◆ Written task ◆
Please pick out every line in the records below that contains the word "screenshot" and copy each one in full. Letter case counts.
━━━━━━━━━━━━━━━━
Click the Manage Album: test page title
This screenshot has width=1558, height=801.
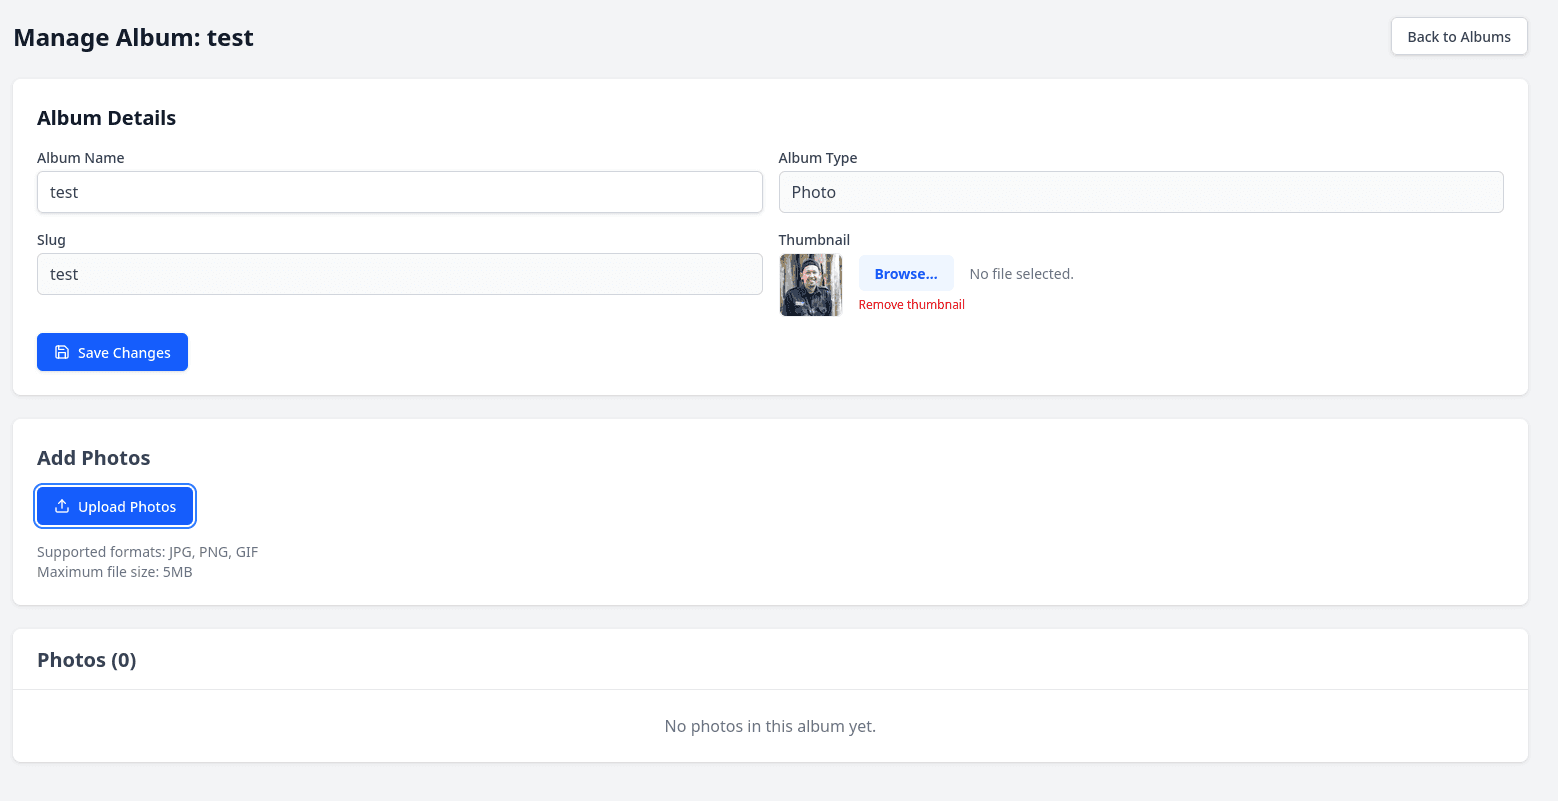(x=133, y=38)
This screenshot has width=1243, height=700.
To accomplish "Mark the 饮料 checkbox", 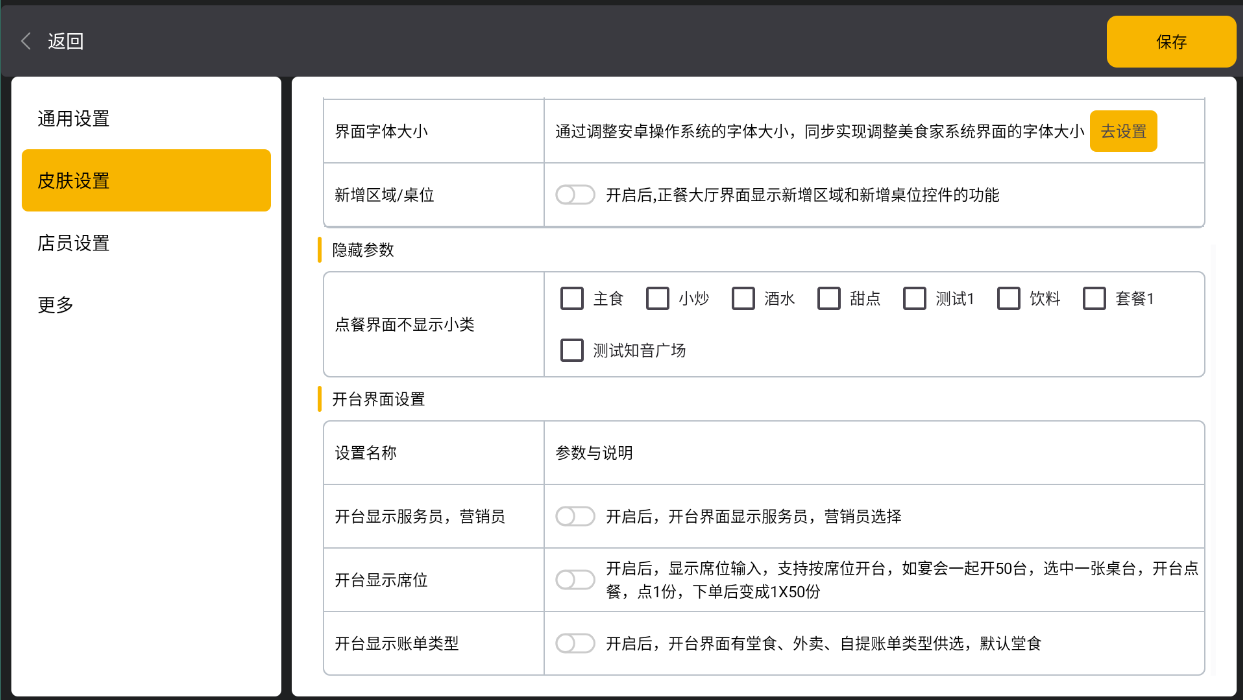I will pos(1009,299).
━━━━━━━━━━━━━━━━
◆ Solution for this task ◆
This screenshot has width=1558, height=801.
This screenshot has width=1243, height=700.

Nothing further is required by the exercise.